▸ **Exercise requirements**
Each line below needs to be restated word for word.

[Data records]

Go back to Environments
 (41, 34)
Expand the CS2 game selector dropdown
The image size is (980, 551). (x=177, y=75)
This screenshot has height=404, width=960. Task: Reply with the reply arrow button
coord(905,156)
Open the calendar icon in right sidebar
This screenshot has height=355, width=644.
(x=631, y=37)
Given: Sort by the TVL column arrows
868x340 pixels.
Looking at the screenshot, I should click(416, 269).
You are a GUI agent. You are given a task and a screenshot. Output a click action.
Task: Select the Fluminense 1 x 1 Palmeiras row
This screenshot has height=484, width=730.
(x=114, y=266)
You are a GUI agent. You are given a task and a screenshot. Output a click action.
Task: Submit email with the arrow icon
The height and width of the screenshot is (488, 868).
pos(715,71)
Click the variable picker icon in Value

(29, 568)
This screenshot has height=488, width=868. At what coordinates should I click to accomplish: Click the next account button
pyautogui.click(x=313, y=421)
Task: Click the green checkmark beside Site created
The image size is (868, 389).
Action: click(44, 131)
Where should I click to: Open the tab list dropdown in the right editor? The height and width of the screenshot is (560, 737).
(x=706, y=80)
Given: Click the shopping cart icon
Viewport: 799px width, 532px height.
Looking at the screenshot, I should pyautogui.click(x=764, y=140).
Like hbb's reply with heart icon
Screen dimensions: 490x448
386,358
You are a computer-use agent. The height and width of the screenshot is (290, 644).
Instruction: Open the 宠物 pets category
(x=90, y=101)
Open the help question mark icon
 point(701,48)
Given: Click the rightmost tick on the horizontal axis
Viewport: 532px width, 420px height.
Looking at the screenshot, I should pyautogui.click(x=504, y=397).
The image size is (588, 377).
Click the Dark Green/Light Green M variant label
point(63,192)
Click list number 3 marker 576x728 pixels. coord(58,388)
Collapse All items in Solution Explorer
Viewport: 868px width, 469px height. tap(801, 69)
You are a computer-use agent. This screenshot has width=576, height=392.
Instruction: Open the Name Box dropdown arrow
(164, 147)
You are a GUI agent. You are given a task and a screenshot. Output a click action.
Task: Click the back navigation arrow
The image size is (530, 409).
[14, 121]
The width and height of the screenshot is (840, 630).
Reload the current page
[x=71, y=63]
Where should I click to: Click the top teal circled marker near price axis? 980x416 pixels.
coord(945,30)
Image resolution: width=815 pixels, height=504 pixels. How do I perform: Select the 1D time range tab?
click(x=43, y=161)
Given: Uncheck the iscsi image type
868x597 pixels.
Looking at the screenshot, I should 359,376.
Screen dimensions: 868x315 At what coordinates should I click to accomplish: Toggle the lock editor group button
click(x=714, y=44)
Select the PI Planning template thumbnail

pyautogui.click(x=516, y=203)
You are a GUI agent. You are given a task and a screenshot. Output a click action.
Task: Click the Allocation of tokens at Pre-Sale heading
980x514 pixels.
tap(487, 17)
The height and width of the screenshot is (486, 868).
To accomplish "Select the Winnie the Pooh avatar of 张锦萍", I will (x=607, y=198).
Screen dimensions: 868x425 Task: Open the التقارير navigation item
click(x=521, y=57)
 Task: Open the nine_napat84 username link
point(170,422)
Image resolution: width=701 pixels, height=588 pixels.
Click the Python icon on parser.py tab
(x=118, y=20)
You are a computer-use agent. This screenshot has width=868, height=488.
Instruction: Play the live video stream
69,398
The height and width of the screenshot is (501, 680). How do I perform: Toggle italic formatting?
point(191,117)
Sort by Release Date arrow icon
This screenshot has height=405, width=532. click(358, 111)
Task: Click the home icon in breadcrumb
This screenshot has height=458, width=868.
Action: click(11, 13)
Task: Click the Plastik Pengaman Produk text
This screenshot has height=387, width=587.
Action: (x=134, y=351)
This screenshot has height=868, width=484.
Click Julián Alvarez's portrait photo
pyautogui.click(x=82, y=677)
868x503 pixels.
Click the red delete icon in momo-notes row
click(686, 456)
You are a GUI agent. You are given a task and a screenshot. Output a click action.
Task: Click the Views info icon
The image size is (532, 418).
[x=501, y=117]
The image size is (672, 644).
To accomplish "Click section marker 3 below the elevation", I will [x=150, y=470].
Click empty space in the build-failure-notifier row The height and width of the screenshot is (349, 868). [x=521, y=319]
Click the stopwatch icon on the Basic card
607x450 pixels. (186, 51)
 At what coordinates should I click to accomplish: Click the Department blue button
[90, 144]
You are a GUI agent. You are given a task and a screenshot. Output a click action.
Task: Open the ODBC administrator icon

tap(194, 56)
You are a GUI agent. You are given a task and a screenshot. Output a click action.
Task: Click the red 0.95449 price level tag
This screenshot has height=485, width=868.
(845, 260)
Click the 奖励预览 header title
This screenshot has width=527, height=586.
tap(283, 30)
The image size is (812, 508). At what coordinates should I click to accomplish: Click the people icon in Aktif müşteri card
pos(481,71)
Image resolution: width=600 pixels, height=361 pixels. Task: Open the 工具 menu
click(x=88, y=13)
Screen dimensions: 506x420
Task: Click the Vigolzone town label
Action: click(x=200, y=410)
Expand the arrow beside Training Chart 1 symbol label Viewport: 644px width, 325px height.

▸ **Final answer**
Go back to Environments
 (41, 34)
Expand the CS2 game selector dropdown
The image size is (980, 551). (x=177, y=75)
This screenshot has height=404, width=960. Task: Reply with the reply arrow button
coord(905,156)
Open the calendar icon in right sidebar
This screenshot has height=355, width=644.
(x=631, y=37)
Given: Sort by the TVL column arrows
868x340 pixels.
Looking at the screenshot, I should click(416, 269).
You are a GUI agent. You are given a task and a screenshot. Output a click action.
Task: Select the Fluminense 1 x 1 Palmeiras row
This screenshot has height=484, width=730.
(x=114, y=266)
You are a GUI agent. You are given a task and a screenshot. Output a click action.
Task: Submit email with the arrow icon
The height and width of the screenshot is (488, 868).
pos(715,71)
Click the variable picker icon in Value

(29, 568)
This screenshot has height=488, width=868. At what coordinates should I click to accomplish: Click the next account button
pyautogui.click(x=313, y=421)
Task: Click the green checkmark beside Site created
The image size is (868, 389).
Action: click(44, 131)
Where should I click to: Open the tab list dropdown in the right editor? The height and width of the screenshot is (560, 737).
(x=706, y=80)
Given: Click the shopping cart icon
Viewport: 799px width, 532px height.
Looking at the screenshot, I should pyautogui.click(x=764, y=140).
Like hbb's reply with heart icon
Screen dimensions: 490x448
386,358
You are a computer-use agent. The height and width of the screenshot is (290, 644).
Instruction: Open the 宠物 pets category
(x=90, y=101)
Open the help question mark icon
 point(701,48)
Given: Click the rightmost tick on the horizontal axis
Viewport: 532px width, 420px height.
Looking at the screenshot, I should pyautogui.click(x=504, y=397).
The image size is (588, 377).
Click the Dark Green/Light Green M variant label
point(63,192)
Click list number 3 marker 576x728 pixels. coord(58,388)
Collapse All items in Solution Explorer
Viewport: 868px width, 469px height. tap(801, 69)
You are a computer-use agent. This screenshot has width=576, height=392.
Instruction: Open the Name Box dropdown arrow
(164, 147)
You are a GUI agent. You are given a task and a screenshot. Output a click action.
Task: Click the back navigation arrow
The image size is (530, 409).
[14, 121]
The width and height of the screenshot is (840, 630).
Reload the current page
[x=71, y=63]
Where should I click to: Click the top teal circled marker near price axis? 980x416 pixels.
coord(945,30)
Image resolution: width=815 pixels, height=504 pixels. How do I perform: Select the 1D time range tab?
click(x=43, y=161)
Given: Uncheck the iscsi image type
868x597 pixels.
Looking at the screenshot, I should 359,376.
Screen dimensions: 868x315 At what coordinates should I click to accomplish: Toggle the lock editor group button
click(x=714, y=44)
Select the PI Planning template thumbnail

pyautogui.click(x=516, y=203)
You are a GUI agent. You are given a task and a screenshot. Output a click action.
Task: Click the Allocation of tokens at Pre-Sale heading
980x514 pixels.
tap(487, 17)
The height and width of the screenshot is (486, 868).
To accomplish "Select the Winnie the Pooh avatar of 张锦萍", I will (x=607, y=198).
Screen dimensions: 868x425 Task: Open the التقارير navigation item
click(x=521, y=57)
 Task: Open the nine_napat84 username link
point(170,422)
Image resolution: width=701 pixels, height=588 pixels.
Click the Python icon on parser.py tab
(x=118, y=20)
You are a computer-use agent. This screenshot has width=868, height=488.
Instruction: Play the live video stream
69,398
The height and width of the screenshot is (501, 680). How do I perform: Toggle italic formatting?
point(191,117)
Sort by Release Date arrow icon
This screenshot has height=405, width=532. click(358, 111)
Task: Click the home icon in breadcrumb
This screenshot has height=458, width=868.
Action: click(11, 13)
Task: Click the Plastik Pengaman Produk text
This screenshot has height=387, width=587.
Action: (x=134, y=351)
This screenshot has height=868, width=484.
Click Julián Alvarez's portrait photo
pyautogui.click(x=82, y=677)
868x503 pixels.
Click the red delete icon in momo-notes row
click(686, 456)
You are a GUI agent. You are given a task and a screenshot. Output a click action.
Task: Click the Views info icon
The image size is (532, 418).
[x=501, y=117]
The image size is (672, 644).
To accomplish "Click section marker 3 below the elevation", I will [x=150, y=470].
Click empty space in the build-failure-notifier row The height and width of the screenshot is (349, 868). [x=521, y=319]
Click the stopwatch icon on the Basic card
607x450 pixels. (186, 51)
 At what coordinates should I click to accomplish: Click the Department blue button
[90, 144]
You are a GUI agent. You are given a task and a screenshot. Output a click action.
Task: Open the ODBC administrator icon

tap(194, 56)
You are a GUI agent. You are given a task and a screenshot. Output a click action.
Task: Click the red 0.95449 price level tag
This screenshot has height=485, width=868.
(845, 260)
Click the 奖励预览 header title
This screenshot has width=527, height=586.
tap(283, 30)
The image size is (812, 508). At what coordinates should I click to accomplish: Click the people icon in Aktif müşteri card
pos(481,71)
Image resolution: width=600 pixels, height=361 pixels. Task: Open the 工具 menu
click(x=88, y=13)
Screen dimensions: 506x420
Task: Click the Vigolzone town label
Action: click(x=200, y=410)
Expand the arrow beside Training Chart 1 symbol label Viewport: 644px width, 325px height.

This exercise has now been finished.